Cellular homeostasis of S-nitrosoglutathione (GSNO), a major cache of nitric oxide bioactivity in plants, is controlled by the NADH-dependent S-nitrosoglutathione reductase (GSNOR) belonging to the family of class III alcohol dehydrogenases (EC 1.1.1.1). GSNOR is a key regulator of S-nitrosothiol metabolism and is involved in plant responses to abiotic and biotic stresses. This study was focused on GSNOR from two important crop plants, cauliflower (Brassica oleracea var. botrytis, BoGSNOR) and lettuce (Lactuca sativa, LsGSNOR).

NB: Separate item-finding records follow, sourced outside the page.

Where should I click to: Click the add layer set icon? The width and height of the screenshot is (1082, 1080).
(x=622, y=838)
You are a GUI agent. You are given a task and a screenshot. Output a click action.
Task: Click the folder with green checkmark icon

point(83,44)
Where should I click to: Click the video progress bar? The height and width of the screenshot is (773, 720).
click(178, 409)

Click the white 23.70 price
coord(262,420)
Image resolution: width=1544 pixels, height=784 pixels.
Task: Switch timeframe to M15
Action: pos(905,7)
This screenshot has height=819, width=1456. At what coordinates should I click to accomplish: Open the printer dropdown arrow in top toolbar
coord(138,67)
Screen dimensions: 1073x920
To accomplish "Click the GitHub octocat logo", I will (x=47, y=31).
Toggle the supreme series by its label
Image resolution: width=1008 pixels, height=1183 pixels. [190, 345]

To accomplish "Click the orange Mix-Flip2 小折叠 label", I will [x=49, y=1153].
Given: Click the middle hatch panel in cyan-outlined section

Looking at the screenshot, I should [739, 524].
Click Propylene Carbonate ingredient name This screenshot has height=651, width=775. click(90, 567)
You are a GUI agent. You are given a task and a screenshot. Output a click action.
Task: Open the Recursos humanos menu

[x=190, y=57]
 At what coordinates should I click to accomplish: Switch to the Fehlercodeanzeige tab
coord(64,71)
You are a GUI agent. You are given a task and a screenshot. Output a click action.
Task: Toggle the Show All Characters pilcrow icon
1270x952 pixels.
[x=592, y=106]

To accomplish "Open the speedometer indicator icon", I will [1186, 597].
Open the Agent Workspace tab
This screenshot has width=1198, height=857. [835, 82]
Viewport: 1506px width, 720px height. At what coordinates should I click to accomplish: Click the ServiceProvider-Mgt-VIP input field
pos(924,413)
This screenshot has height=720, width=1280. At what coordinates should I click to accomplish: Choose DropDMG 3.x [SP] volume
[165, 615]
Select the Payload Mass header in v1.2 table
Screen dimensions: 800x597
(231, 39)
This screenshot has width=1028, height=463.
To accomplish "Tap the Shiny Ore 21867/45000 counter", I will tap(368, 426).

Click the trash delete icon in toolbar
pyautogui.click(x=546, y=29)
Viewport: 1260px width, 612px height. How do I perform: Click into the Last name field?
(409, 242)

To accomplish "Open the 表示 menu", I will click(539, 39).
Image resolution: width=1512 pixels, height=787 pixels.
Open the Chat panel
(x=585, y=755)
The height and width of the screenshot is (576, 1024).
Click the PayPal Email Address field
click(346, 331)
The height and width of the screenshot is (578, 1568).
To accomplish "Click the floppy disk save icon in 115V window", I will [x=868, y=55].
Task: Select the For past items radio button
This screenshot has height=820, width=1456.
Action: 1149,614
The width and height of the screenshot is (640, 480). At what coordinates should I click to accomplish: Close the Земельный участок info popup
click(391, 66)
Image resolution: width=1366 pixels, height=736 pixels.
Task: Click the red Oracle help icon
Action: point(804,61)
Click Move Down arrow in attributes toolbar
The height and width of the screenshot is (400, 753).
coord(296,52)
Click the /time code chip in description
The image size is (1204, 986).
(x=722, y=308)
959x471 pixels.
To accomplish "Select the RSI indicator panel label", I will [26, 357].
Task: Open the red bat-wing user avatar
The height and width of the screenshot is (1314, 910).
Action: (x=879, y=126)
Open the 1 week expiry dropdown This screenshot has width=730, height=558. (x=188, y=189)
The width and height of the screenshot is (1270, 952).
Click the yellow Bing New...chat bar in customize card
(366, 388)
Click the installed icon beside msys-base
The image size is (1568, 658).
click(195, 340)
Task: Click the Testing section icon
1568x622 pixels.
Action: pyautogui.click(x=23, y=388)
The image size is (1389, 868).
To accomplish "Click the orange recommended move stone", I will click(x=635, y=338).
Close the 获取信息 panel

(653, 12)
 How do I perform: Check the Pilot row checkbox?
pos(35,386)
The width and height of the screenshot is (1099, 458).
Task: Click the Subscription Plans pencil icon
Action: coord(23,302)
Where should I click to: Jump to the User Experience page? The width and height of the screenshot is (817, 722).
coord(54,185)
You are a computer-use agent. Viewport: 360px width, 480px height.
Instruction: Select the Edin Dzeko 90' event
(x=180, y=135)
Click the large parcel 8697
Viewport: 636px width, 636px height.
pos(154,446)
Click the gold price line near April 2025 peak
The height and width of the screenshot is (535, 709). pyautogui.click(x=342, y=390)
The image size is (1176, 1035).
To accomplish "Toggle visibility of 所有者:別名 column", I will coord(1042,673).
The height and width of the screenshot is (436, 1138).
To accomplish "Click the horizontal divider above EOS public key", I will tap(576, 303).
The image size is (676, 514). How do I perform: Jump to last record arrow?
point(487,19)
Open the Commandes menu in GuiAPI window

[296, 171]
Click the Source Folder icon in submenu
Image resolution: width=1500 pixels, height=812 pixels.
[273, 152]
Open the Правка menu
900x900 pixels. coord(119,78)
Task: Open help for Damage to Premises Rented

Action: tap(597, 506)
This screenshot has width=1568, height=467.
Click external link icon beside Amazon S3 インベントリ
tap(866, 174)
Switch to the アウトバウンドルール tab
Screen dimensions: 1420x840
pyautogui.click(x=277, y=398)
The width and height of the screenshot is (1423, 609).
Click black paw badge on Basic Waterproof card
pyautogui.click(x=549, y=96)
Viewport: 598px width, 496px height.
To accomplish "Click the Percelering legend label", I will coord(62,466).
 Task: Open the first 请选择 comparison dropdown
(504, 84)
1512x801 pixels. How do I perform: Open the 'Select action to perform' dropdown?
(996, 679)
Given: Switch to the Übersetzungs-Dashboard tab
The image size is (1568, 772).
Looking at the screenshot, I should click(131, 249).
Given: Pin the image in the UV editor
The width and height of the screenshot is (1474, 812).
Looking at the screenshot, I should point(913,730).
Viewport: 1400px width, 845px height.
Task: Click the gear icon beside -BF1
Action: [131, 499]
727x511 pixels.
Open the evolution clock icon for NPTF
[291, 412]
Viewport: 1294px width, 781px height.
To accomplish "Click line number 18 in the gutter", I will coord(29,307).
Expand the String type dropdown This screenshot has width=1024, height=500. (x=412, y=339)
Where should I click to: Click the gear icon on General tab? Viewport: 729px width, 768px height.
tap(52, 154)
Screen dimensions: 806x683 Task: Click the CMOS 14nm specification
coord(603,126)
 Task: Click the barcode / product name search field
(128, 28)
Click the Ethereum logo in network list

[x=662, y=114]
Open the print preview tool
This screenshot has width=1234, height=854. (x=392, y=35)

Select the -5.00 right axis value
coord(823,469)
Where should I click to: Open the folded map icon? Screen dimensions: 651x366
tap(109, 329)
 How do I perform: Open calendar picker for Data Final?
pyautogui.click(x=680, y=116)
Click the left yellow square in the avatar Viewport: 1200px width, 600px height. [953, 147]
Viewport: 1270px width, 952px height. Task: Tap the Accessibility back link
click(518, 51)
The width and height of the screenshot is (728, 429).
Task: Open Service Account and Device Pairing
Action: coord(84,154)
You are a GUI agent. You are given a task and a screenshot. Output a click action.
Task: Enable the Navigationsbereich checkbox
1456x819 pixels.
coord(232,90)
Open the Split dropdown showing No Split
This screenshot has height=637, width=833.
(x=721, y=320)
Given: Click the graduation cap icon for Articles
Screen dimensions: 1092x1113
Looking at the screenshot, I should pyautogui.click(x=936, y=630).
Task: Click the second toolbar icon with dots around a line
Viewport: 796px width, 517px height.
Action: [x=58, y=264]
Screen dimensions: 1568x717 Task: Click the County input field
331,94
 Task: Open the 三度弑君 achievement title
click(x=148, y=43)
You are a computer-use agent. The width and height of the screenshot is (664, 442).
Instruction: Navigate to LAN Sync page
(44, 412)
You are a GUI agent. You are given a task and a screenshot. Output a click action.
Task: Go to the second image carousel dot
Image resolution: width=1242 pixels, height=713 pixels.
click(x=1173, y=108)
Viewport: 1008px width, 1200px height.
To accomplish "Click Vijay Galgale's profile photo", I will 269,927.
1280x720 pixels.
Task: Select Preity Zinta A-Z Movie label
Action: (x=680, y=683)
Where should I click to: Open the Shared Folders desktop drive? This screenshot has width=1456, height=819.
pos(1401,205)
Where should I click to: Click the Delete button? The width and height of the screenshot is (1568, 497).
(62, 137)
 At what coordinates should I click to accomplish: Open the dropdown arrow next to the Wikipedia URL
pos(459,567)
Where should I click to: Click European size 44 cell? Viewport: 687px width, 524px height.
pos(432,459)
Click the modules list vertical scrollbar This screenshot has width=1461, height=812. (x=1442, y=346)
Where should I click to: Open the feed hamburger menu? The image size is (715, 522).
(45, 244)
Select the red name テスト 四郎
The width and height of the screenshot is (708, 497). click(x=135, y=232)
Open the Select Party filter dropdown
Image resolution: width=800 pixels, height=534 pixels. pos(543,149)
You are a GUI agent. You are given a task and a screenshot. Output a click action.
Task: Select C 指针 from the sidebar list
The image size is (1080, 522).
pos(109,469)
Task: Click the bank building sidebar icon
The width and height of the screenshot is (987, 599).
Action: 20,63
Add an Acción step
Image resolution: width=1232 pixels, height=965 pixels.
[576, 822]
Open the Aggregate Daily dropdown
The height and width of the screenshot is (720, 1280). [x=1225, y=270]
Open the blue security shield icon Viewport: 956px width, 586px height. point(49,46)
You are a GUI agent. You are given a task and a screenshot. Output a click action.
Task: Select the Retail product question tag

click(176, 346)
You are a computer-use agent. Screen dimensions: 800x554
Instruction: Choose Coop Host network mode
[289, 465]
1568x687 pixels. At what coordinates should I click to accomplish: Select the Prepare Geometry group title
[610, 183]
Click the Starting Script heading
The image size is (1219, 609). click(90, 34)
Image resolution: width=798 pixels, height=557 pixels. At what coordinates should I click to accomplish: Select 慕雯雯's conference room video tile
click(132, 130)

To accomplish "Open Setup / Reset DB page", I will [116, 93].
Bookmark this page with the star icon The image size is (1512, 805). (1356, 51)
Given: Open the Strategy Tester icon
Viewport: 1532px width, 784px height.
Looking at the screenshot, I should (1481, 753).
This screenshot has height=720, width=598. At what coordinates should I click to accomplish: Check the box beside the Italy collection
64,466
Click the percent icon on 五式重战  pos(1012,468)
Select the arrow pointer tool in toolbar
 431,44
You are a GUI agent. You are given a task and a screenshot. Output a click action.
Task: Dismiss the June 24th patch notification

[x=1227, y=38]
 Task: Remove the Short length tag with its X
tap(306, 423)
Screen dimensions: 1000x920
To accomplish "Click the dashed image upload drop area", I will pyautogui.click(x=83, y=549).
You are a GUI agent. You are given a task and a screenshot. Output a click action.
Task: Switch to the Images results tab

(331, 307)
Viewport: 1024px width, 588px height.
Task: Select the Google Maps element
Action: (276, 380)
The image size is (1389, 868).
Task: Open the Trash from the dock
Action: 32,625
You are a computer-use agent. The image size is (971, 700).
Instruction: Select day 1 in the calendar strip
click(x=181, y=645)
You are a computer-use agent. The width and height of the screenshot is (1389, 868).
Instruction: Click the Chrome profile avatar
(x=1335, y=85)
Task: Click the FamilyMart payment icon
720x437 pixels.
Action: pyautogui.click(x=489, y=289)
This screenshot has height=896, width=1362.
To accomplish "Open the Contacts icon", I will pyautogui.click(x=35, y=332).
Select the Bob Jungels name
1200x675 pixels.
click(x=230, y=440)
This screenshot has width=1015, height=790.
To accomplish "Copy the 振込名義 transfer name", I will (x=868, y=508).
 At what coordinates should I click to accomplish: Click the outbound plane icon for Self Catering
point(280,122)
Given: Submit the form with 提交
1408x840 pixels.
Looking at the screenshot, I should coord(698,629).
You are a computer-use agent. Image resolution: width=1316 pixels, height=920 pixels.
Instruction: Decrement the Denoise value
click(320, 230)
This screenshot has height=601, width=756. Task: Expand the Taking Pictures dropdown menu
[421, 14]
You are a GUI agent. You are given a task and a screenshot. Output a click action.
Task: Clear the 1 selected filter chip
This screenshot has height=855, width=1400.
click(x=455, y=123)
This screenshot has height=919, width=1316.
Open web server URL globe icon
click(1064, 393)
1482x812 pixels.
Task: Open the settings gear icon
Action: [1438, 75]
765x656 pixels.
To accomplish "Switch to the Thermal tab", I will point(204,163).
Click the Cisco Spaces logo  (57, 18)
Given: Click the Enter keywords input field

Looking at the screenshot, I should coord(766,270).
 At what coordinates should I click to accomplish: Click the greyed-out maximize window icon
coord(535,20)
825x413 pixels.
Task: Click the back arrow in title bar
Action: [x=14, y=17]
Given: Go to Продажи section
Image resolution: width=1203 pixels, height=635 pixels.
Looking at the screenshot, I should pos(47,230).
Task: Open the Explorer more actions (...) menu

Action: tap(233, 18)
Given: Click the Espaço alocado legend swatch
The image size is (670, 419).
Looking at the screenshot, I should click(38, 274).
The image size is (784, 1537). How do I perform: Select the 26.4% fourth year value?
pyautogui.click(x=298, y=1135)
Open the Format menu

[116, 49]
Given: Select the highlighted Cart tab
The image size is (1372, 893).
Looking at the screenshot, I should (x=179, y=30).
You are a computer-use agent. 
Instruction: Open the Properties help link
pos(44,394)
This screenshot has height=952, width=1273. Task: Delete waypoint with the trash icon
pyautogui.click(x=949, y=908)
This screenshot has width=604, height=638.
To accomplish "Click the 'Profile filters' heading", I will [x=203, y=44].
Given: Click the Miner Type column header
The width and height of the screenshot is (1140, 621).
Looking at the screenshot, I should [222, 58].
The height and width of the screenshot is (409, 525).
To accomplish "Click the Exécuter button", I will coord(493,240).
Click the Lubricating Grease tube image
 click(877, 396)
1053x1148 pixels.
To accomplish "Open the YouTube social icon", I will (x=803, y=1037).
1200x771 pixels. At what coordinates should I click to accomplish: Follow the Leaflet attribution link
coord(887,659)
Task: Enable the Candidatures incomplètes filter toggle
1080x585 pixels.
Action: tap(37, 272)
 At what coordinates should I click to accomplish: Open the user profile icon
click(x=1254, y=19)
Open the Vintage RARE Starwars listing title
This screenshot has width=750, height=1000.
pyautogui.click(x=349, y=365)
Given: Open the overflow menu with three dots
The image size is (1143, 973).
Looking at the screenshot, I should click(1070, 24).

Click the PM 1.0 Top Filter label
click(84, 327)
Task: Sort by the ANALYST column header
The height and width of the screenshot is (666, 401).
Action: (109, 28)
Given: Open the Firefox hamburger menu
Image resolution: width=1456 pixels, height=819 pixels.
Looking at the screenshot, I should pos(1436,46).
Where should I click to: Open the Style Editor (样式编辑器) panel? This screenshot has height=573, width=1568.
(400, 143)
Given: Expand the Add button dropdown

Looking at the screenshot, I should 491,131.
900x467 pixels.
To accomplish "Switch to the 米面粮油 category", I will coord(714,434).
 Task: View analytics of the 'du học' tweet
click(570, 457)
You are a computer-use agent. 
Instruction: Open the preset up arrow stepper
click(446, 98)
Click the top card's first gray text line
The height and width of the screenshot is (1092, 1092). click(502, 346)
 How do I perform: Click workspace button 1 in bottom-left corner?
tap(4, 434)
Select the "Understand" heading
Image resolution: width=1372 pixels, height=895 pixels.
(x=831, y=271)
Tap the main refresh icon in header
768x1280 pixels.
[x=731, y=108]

Both purified recombinant GSNORs were characterized in vitro and found to exists as dimers, exhibit high thermal stability and substrate preference towards GSNO, although both enzymes have dehydrogenase activity with a broad range of long-chain alcohols and ω-hydroxy fatty acids in presence of NAD+. Data on enzyme affinities to their cofactors NADH and NAD+ obtained by isothermal titration calorimetry suggest the high affinity to NADH might underline the GSNOR capacity to function in the intracellular environment. GSNOR activity and gene expression peak during early developmental stages of lettuce and cauliflower at 20 and 30 days after germination, respectively. GSNOR activity was also measured in four other Lactuca spp. genotypes with different degree of resistance to biotrophic pathogen Bremia lactucae. Higher GSNOR activities were found in non-infected plants of susceptible genotypes L. sativa UCDM2 and L. serriola as compared to resistant genotypes. GSNOR and GSNO were localized by confocal laser scanning microscopy in vascular bundles and in epidermal and parenchymal cells of leaf cross-sections. The presented results bring new insight in the role of GSNOR in the regulation of S-nitrosothiol levels in plant growth and development.